Excerpts from a dataset
.....

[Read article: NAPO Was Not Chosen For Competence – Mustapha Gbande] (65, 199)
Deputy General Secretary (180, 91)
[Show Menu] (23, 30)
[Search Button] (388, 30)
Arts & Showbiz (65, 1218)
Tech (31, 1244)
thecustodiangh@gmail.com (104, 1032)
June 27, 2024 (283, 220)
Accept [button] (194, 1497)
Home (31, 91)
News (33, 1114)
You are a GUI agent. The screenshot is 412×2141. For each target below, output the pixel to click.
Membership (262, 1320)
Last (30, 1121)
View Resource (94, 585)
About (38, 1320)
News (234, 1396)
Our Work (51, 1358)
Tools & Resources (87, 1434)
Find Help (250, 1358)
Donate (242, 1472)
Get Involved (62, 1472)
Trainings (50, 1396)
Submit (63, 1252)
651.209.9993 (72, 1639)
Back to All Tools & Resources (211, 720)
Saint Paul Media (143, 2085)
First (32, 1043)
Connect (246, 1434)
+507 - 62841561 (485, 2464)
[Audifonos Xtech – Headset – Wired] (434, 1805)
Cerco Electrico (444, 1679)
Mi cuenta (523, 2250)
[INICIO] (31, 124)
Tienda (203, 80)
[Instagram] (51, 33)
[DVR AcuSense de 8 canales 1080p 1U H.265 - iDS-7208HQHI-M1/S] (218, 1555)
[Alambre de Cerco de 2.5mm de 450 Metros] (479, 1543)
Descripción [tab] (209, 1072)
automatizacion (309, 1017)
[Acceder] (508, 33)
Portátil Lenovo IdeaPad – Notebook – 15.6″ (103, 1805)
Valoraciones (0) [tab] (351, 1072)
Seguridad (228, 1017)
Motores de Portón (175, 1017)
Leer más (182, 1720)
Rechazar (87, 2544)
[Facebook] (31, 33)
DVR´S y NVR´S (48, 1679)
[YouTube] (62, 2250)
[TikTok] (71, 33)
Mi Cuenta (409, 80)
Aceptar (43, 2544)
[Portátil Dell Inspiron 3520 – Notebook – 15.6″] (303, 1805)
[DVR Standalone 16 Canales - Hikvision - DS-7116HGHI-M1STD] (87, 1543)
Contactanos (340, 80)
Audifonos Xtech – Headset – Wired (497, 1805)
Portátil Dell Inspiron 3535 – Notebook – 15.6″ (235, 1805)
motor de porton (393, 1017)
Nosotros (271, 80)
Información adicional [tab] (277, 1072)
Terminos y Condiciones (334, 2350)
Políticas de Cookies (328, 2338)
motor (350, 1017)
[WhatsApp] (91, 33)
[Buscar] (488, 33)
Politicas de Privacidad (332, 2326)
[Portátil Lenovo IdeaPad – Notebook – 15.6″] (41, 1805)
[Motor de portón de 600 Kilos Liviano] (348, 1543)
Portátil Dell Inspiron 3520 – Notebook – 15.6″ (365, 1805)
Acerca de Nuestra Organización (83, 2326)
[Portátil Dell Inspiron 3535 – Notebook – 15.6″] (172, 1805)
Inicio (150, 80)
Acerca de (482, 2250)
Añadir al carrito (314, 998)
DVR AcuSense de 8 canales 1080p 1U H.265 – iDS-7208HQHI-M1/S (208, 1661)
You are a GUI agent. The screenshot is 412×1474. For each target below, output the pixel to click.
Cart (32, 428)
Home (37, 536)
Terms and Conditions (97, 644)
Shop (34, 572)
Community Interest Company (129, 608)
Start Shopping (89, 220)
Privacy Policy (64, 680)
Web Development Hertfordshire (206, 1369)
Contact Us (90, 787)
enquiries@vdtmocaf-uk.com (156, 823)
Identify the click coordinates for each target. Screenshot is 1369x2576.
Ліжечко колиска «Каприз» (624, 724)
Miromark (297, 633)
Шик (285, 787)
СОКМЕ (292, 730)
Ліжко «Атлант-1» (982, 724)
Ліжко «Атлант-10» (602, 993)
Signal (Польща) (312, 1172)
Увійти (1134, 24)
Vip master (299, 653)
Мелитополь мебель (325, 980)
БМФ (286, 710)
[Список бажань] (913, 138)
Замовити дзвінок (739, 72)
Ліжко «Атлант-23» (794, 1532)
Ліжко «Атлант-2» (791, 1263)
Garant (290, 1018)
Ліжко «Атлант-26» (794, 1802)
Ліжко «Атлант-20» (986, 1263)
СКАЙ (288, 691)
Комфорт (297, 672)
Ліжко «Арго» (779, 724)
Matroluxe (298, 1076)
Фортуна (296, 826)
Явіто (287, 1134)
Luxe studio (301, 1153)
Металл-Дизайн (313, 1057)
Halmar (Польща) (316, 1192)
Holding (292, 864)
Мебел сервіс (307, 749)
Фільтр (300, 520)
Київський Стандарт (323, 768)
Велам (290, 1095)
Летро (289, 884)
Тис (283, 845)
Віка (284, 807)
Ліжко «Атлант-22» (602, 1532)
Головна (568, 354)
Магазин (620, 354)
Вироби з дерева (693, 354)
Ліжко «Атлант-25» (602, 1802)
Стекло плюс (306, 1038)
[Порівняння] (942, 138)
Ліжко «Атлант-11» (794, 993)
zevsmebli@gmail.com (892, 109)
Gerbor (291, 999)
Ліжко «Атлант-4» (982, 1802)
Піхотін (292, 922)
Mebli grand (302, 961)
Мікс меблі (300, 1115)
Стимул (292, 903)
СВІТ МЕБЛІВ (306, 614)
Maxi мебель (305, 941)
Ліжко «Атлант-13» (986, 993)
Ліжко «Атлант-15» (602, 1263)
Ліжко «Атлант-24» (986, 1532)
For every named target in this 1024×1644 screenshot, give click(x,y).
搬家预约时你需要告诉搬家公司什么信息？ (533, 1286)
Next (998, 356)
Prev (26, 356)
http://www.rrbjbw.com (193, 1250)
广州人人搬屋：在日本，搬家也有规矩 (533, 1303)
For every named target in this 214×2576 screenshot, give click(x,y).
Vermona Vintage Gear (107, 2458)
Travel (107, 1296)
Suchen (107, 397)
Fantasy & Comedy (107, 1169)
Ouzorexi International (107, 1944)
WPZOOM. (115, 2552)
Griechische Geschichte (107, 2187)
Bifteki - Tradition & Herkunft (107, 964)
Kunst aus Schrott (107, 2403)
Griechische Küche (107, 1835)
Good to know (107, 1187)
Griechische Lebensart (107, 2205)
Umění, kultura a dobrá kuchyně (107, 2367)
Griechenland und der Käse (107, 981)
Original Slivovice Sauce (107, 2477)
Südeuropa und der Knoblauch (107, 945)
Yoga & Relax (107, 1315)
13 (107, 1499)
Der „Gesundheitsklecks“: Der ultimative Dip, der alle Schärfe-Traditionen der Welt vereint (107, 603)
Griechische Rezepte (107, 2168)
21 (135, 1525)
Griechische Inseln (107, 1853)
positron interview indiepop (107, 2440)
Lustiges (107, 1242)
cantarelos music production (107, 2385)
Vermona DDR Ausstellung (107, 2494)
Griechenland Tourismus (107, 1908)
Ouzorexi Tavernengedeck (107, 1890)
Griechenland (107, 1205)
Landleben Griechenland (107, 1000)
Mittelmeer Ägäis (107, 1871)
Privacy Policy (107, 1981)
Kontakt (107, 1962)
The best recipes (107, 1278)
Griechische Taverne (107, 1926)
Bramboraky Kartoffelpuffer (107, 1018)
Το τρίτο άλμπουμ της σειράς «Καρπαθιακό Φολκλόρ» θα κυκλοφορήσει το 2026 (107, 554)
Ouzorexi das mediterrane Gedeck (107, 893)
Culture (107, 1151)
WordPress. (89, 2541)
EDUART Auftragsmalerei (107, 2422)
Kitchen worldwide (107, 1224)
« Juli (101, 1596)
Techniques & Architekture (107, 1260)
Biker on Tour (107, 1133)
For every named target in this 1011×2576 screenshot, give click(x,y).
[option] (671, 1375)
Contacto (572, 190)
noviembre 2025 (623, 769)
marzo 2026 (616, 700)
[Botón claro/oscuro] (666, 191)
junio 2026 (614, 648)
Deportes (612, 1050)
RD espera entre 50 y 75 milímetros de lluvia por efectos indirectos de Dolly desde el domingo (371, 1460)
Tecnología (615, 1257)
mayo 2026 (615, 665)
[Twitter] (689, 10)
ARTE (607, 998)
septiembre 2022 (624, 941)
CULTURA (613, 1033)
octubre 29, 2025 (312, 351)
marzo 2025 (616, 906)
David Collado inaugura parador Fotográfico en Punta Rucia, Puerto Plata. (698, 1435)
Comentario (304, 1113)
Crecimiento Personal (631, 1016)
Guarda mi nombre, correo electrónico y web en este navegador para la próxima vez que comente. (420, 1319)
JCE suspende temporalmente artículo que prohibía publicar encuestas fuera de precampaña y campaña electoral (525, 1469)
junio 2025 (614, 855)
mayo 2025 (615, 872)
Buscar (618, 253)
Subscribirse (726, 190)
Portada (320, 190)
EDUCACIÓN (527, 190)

.....

**Exercise**:
Would you please repeat exactly the lines above, starting at the line with "Descripción [tab] (209, 1072)" and stopping at the line with "[YouTube] (62, 2250)", both included?

**Solution for this exercise**:
Descripción [tab] (209, 1072)
automatizacion (309, 1017)
[Acceder] (508, 33)
Portátil Lenovo IdeaPad – Notebook – 15.6″ (103, 1805)
Valoraciones (0) [tab] (351, 1072)
Seguridad (228, 1017)
Motores de Portón (175, 1017)
Leer más (182, 1720)
Rechazar (87, 2544)
[Facebook] (31, 33)
DVR´S y NVR´S (48, 1679)
[YouTube] (62, 2250)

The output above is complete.